Rose looked at him and asked, “Carlos playing the cheating game again?”

“When the hell did he ever stop? What a dog!”

“So what does she want from you?”

“She told me that Mandie told her he was wearing a tee shirt and shorts when he came over the Sunday after Bud died. Carlos told her he was going to church, and he gets dressed up for church.”

“What did you tell her?”

“I told her that if she thought he was fucking around, then he probably was and not to get me in the middle of it.”

“Oprah Winfrey retired. Maybe you could go on TV with one of those feel-good shows. You always know just the right thing to say to people.”

Bogie gave her one of his Bogie smiles. “Thanks, Rose, I knew you’d see it my way! I can’t believe Mandie got involved in their shit. And just as an aside, Margarita mentioned that Mandie told off Annie and had her in tears.”

Rose just shook her head. “The family tradition goes on! Where’s your little sidekick?”

“I wore her out. She’s taking a nap.”

“You wore her out? I thought it would be the other way around.”

“I took her for a long walk. What did you find out about Kim?”

“Let me tell you about Kim Nguyen. She lives on Dorchester Avenue with about a hundred thousand of her tribesmen. There are so many Cambodians in that area that folks have taken to calling it the Ho Chi Min trail. Anyway, she worked in a nail salon owned by her boyfriend until two or three months ago. They have a child and she collects Aid for Families with Dependent Children. The boyfriend, of course, handles all her money. They had a bit of a misunderstanding and he beat the crap out of her and kicked her to the curb. She heard someone in Weston was desperate for a nanny and would pay her under the table.”

“Tell me you’re shitting me!”

Rose shook her head. “She claims she can’t remember the name of the person who hooked her up with this job, can’t remember if it was a man or a woman.”

“This is insane! Bailey has to be out of her mind! She brings in this druggie and pays her under the table to watch a child?”

“Calm down! I mean it!
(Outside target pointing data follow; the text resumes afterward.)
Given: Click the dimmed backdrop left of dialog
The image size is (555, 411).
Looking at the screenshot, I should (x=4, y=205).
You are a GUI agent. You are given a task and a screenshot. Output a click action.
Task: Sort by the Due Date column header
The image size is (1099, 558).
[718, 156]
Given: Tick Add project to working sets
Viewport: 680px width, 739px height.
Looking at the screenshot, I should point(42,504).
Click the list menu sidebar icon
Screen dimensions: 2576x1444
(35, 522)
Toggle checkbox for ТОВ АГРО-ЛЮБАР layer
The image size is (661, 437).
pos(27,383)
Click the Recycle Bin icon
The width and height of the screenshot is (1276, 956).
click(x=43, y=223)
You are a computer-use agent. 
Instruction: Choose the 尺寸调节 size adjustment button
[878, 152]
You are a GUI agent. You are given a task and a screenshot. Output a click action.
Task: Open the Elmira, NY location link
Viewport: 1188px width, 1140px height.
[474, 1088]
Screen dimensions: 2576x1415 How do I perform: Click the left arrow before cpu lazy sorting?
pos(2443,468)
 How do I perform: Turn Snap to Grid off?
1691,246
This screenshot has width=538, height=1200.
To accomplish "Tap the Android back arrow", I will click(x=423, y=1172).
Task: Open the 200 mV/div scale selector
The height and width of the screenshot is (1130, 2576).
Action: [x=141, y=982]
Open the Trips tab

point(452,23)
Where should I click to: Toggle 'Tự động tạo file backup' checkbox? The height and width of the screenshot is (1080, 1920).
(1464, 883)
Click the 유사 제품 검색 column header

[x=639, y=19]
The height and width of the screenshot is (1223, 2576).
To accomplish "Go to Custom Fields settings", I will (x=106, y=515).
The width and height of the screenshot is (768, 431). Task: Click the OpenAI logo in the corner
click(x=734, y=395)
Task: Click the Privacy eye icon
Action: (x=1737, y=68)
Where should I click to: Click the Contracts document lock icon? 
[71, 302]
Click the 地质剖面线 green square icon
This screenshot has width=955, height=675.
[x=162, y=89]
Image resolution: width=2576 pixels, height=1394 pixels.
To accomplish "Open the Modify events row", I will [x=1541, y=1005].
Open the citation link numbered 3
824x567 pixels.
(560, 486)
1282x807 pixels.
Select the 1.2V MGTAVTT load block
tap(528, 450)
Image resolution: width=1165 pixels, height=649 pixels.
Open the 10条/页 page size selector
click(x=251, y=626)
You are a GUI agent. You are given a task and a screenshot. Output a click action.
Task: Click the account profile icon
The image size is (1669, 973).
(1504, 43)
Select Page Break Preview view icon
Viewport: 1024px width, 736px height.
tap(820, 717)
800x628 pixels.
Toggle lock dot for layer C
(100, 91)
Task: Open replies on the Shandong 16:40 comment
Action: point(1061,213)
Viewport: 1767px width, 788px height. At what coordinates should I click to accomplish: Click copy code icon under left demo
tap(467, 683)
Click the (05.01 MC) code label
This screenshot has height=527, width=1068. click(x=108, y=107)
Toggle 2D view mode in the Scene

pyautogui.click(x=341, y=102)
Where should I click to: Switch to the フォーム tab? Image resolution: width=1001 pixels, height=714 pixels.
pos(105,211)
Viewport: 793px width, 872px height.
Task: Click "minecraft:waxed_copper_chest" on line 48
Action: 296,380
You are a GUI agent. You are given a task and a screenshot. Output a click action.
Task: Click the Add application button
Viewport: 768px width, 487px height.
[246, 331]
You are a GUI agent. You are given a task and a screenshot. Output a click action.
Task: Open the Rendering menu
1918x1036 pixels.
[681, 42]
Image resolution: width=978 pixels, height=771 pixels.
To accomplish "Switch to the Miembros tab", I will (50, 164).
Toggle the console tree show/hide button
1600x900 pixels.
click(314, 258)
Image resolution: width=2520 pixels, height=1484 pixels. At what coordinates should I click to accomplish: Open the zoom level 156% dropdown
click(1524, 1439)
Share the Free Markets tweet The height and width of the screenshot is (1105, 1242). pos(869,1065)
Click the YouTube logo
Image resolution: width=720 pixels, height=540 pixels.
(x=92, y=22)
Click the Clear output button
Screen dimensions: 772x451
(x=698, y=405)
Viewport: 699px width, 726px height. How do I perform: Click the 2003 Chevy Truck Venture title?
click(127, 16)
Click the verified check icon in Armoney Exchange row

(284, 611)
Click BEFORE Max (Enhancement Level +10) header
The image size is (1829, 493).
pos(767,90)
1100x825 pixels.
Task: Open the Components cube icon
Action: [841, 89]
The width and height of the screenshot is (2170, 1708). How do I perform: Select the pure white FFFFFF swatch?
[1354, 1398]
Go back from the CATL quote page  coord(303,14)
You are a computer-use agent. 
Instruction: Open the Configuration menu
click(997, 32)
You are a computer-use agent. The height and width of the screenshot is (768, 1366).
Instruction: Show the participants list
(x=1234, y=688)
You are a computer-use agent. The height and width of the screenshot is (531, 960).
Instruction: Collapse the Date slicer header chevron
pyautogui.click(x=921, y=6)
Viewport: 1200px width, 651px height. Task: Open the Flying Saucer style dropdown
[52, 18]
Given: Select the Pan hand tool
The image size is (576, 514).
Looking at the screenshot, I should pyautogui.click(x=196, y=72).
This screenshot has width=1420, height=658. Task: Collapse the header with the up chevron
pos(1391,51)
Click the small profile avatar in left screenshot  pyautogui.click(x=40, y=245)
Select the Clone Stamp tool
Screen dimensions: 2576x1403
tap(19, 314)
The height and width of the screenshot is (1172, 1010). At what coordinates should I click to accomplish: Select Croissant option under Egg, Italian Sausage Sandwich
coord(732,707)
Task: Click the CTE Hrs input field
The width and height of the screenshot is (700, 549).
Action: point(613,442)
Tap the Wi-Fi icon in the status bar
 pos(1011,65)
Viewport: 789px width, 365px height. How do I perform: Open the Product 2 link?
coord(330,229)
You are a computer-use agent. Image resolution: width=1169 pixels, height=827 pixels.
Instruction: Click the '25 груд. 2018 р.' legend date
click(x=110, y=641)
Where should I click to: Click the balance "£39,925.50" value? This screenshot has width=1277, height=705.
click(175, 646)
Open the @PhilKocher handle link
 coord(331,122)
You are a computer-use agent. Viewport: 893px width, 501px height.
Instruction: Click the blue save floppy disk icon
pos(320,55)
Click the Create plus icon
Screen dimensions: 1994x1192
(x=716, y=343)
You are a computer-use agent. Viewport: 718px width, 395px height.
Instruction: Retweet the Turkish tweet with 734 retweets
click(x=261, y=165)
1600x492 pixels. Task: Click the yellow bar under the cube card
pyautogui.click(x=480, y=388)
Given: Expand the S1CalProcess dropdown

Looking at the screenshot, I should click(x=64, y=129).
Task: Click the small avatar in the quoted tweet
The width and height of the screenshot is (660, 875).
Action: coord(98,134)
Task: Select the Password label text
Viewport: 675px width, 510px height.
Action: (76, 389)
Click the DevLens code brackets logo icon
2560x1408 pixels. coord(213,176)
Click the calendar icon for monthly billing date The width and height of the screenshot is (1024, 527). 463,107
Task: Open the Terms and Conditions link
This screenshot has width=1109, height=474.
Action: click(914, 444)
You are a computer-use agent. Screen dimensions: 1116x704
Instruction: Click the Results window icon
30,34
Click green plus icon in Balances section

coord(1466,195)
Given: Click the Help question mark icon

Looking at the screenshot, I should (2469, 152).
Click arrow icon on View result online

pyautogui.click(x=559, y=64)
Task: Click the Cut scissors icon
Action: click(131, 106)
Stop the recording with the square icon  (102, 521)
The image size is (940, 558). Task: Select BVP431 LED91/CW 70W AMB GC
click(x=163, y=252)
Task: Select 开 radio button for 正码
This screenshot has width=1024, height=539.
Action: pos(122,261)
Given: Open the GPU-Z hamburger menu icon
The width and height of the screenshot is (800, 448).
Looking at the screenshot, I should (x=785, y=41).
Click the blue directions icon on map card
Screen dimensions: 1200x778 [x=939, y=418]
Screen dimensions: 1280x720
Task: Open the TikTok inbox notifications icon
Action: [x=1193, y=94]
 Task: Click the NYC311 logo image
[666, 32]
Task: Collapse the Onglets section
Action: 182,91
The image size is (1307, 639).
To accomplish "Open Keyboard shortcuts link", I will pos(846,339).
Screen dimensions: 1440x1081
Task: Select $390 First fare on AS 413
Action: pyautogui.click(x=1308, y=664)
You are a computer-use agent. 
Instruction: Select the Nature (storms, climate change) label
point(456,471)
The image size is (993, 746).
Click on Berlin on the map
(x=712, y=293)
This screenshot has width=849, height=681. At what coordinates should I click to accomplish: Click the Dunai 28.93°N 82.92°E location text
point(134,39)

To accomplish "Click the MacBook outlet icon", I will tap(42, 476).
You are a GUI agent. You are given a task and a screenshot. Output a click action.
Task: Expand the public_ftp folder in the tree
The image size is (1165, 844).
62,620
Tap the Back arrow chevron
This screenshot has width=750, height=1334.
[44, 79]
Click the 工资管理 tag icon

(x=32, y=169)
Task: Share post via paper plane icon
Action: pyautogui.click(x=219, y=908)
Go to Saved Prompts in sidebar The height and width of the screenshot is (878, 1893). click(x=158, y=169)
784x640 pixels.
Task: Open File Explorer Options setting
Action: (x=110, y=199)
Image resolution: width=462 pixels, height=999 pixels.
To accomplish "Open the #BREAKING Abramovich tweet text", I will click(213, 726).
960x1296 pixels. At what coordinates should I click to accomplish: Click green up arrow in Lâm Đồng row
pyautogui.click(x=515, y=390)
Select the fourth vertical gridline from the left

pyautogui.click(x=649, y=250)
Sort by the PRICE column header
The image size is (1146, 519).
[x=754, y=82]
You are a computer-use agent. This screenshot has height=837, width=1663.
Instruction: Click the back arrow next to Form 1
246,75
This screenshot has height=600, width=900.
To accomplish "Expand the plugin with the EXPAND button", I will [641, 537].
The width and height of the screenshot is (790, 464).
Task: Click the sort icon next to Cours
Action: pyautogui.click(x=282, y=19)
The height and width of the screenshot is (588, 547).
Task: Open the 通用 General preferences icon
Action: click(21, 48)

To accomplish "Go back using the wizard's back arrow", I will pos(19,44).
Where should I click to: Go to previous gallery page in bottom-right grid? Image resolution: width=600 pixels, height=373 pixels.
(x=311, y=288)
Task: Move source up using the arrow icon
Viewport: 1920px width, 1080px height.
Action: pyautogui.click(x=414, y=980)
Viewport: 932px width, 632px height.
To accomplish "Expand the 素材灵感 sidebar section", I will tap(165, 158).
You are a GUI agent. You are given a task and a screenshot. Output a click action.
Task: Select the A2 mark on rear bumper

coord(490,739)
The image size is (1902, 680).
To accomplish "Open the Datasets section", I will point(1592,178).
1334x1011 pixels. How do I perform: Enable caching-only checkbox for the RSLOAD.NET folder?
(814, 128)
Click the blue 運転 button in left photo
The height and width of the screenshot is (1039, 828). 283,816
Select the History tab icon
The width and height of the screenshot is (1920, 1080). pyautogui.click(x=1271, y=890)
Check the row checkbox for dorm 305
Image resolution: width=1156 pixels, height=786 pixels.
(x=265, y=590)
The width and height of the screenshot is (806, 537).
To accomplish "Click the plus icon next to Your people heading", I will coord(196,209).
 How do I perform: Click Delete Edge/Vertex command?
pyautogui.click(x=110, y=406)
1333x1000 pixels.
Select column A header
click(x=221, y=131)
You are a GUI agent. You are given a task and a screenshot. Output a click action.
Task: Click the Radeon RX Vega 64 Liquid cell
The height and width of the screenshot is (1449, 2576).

I told you now so you’d have time to deal with it and not make a big scene tonight. What happened before is in the past, leave it there! We’re moving forward. She pushed the set of car keys over to him. Go work out! Angel’s at the shop, and Tommie is coming in today. You can kick box with one of them in the back room.”

Bogie laughed. “Lover Boy or Tiny Tommie, who should I choose?“


Lover boy
could sweep the floor with you, and if Tommie sits on you, you’re road kill!”

“Is that bitch coming back?”

“Which one?”

Bogie laughed. “Kim.”

“Kim said she’d be at the MBTA Station in Fields Corner around five. I’ll be surprised if she shows. We’re bringing Bailey home after six.”

“You just let Kim go?”

“No. I know where she lives. I had Angel follow her after we dropped her off. We can always pull the string and bring her back if we have to.”

“I have a lot of questions for that—”

“Down, boy! Go work out! You’re wound up tighter than a drum. Get some exercise, sweat, you’ll feel better! Oh, I just thought I’d mention this. After we dropped her off, Kim talked to somebody on her cell phone. She stood on the corner for about ten minutes and a dark sedan pulled up. She got in and they drove about three blocks then parked. When she got out of the car, her little purse was stuffed and she had a smile on her face.
Then
she went home!”

“Her dealer?” Bogie asked.

“I hope not,” Rose answered. “That car’s registered to Maureen MacDonald, Matt’s wife.”